> _Text to read_
━━━━━━━━

If the sum of first $p$ terms of an A.P. is equal to the sum of first $q$ terms, then sum of first $(p+q)$ terms i.e., $S_{p+q}$ is
Sequences and Series
Solution:
Let $a$ and $d$ be the first term and common difference of an A.P.
$\because$ Sum of the first $p$ terms $=$ Sum of first $q$ terms
$\therefore S_p =S_q$
$\Rightarrow \frac{p}{2}[2 a+(p-1) d] =\frac{q}{2}[2 a+(q-1) d] $
$\left\{\because S_n=\frac{n}{2}[2 a+(n-1) d]\right\}$
$\Rightarrow p[2 a+(p-1) d]=q[2 a+(q-1) d]$
$\Rightarrow 2 a p+p(p-1) d=2 a q+q(q-1) d$
$\Rightarrow 2 a p-2 a q=q(q-1) d-p(p-1) d$
$\Rightarrow 2 a(p-q)=d\left[q^2-q-p^2+p\right]$
$\Rightarrow 2 a(p-q)=d\left[(p-q)+\left(q^2-p^2\right)\right]$
$\Rightarrow 2 a(p-q)=d[(p-q)+(q-p)(q+p)]$
$\Rightarrow 2 a(p-q)=d(p-q)[1-(p+q)]$
$\Rightarrow 2 a=d[1-(p+q)]$
$\Rightarrow 2 a=-d[(p+q)-1]$
$\Rightarrow 2 a+d(p+q-1)=0 .....$(i)
Now, $ S_{p+q}=\frac{p+q}{2}[2 a+[p+q-1] d]$
$=\frac{p+q}{2} \times 0 $ [from Eq. (i)]
$=0$

━━━━━━━━

> _Material shown_
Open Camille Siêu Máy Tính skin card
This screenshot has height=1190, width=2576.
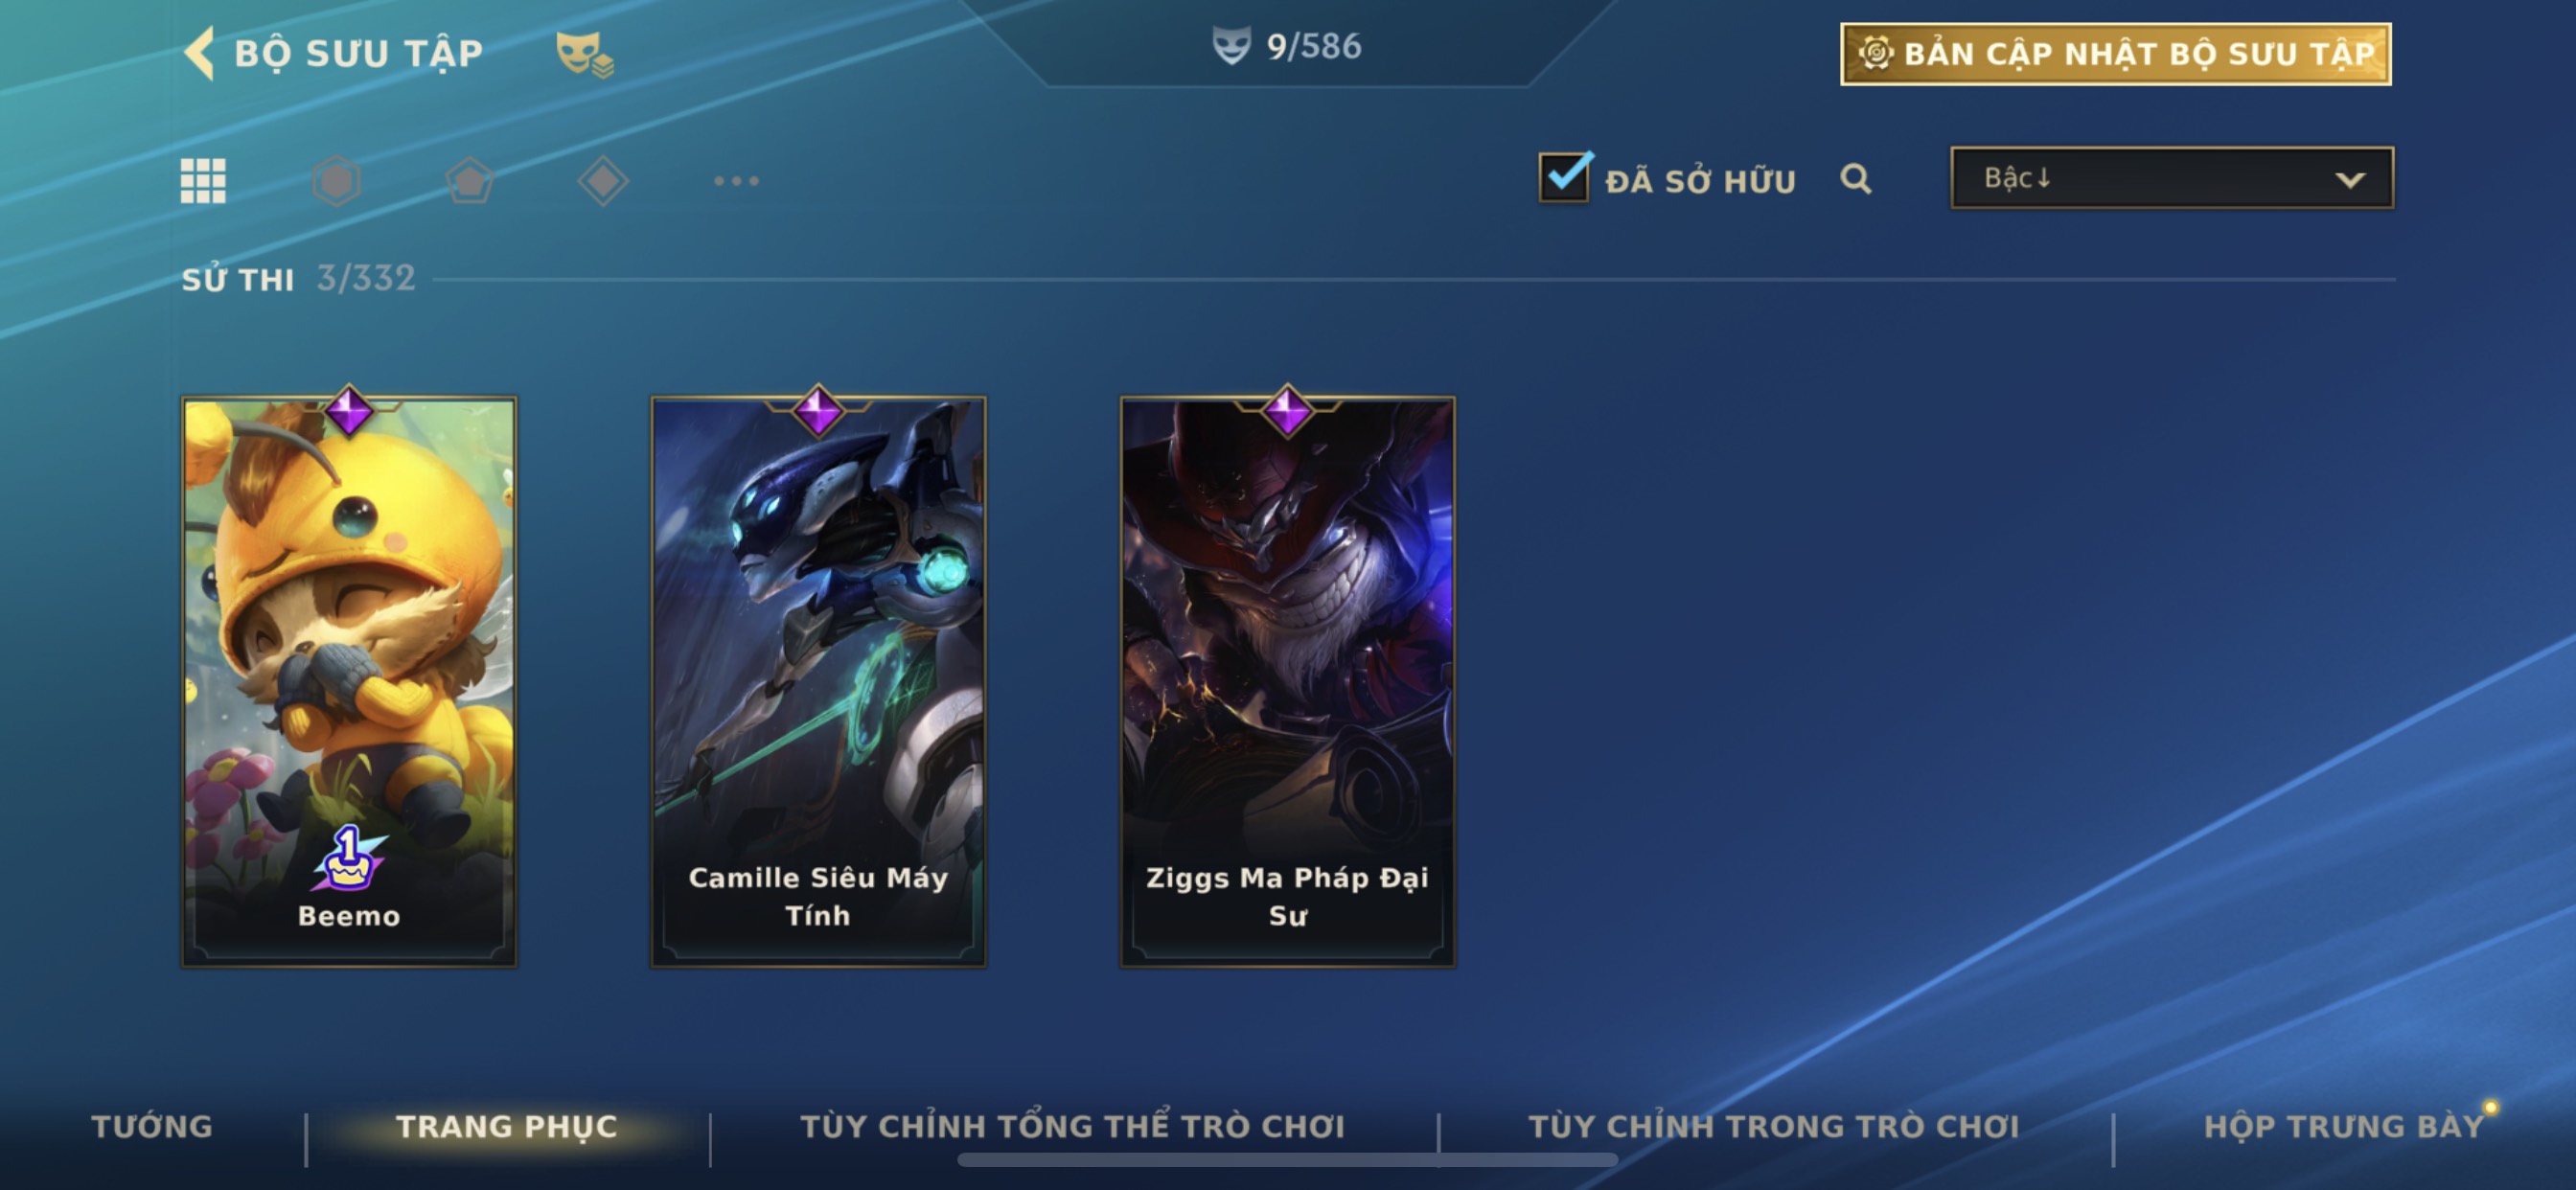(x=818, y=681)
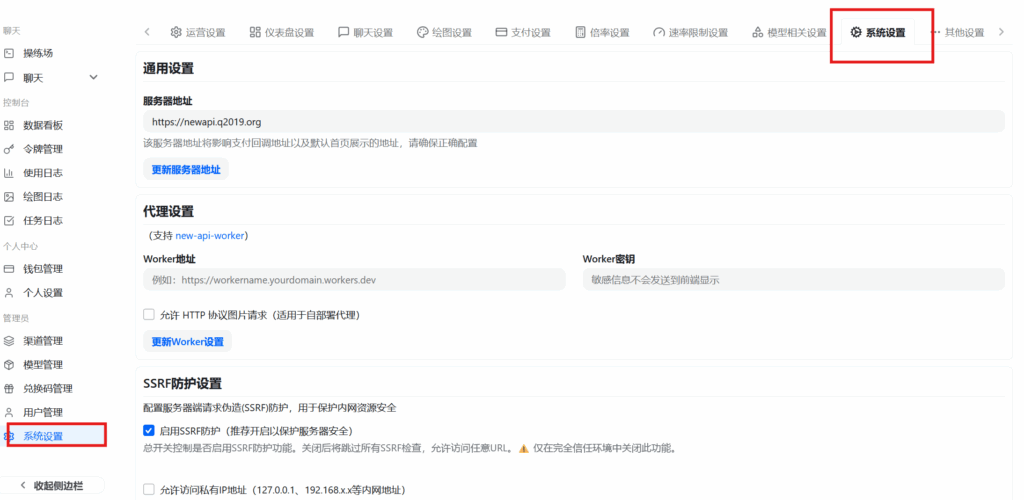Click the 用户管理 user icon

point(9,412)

━━━━━━━━

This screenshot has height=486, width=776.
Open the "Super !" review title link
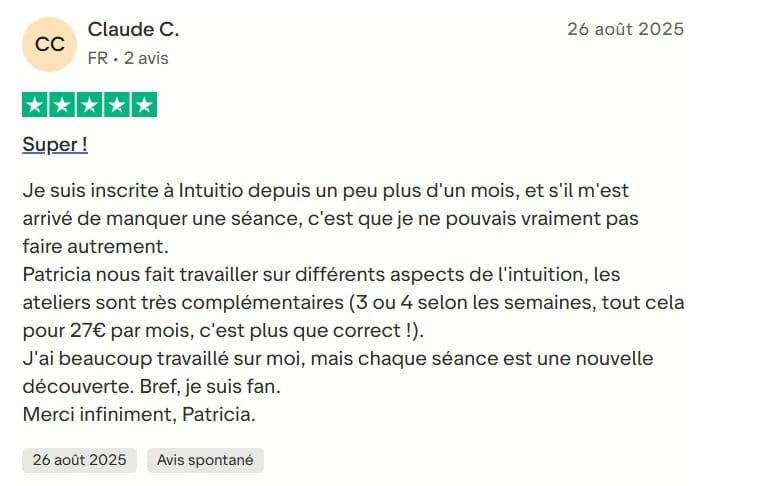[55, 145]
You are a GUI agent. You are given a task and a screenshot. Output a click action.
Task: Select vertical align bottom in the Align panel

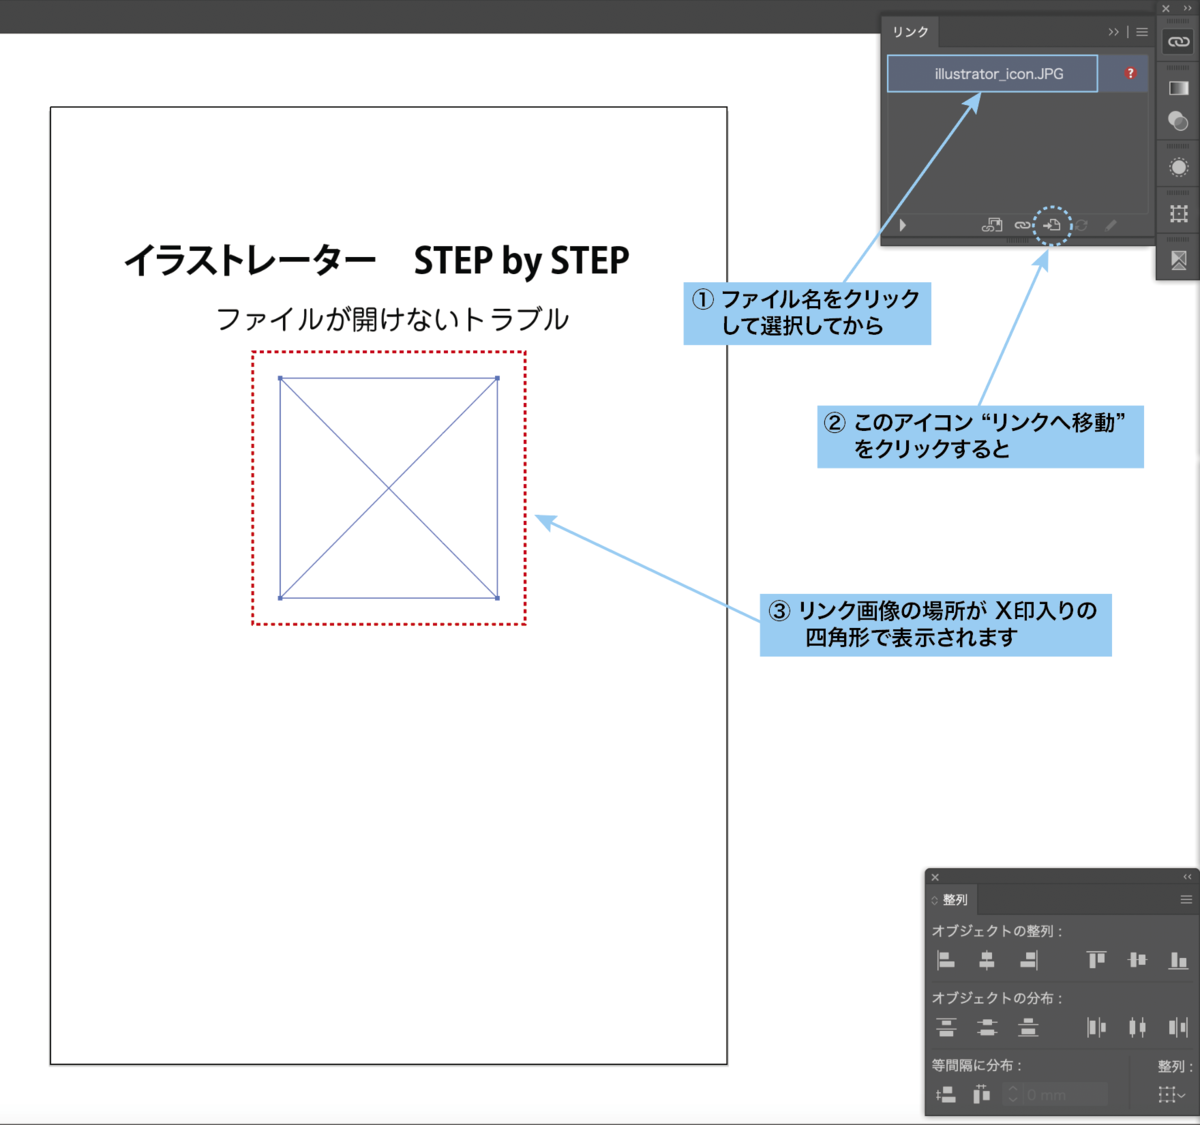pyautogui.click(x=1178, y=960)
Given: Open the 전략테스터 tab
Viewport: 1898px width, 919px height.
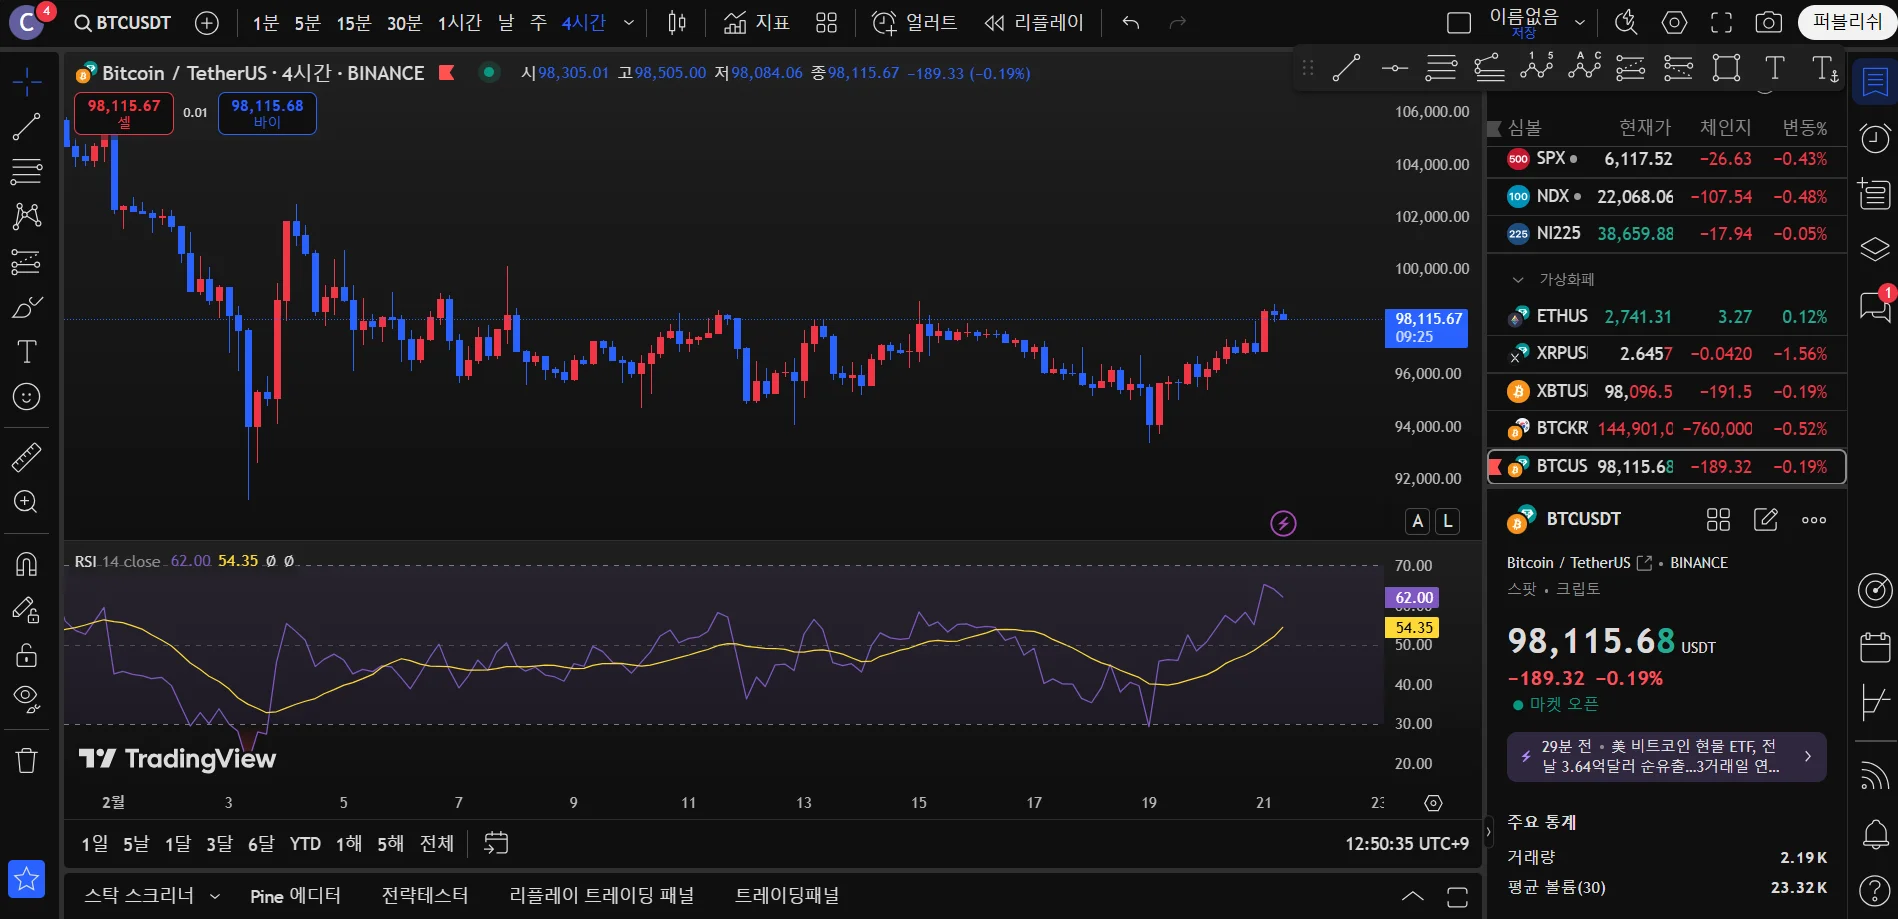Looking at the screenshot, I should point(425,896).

━━━━━━━━

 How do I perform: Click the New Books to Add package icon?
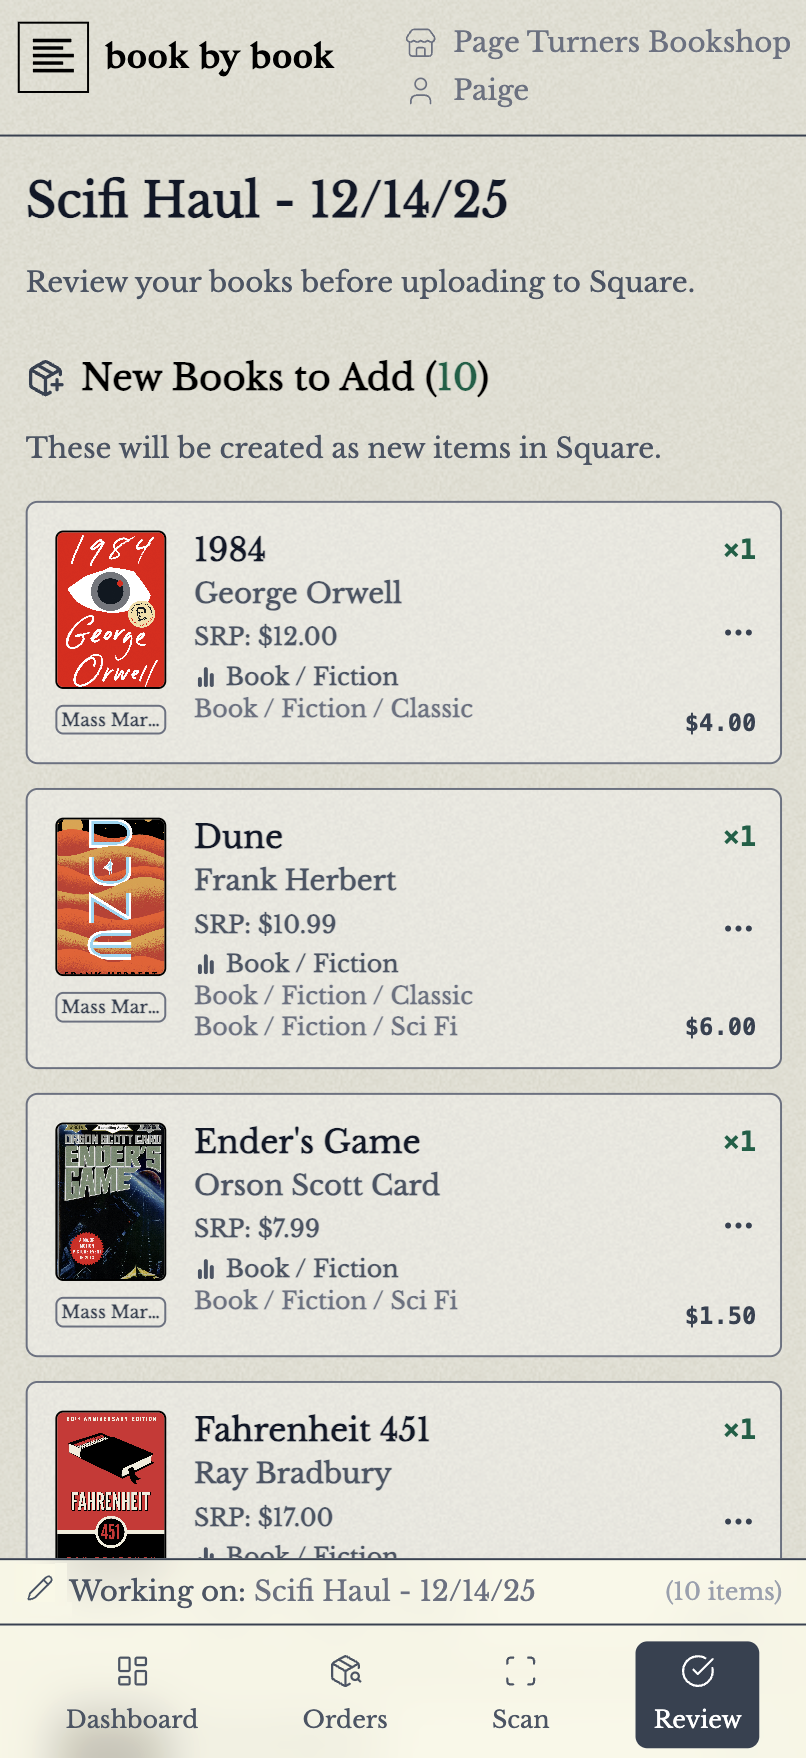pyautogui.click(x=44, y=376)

━━━━━━━━

> _Stated exercise_
In the arithmetic progression solution, what does the sum of the first p + q terms come out to? The lines are not needed for this.

> _Task response_
It equals 0.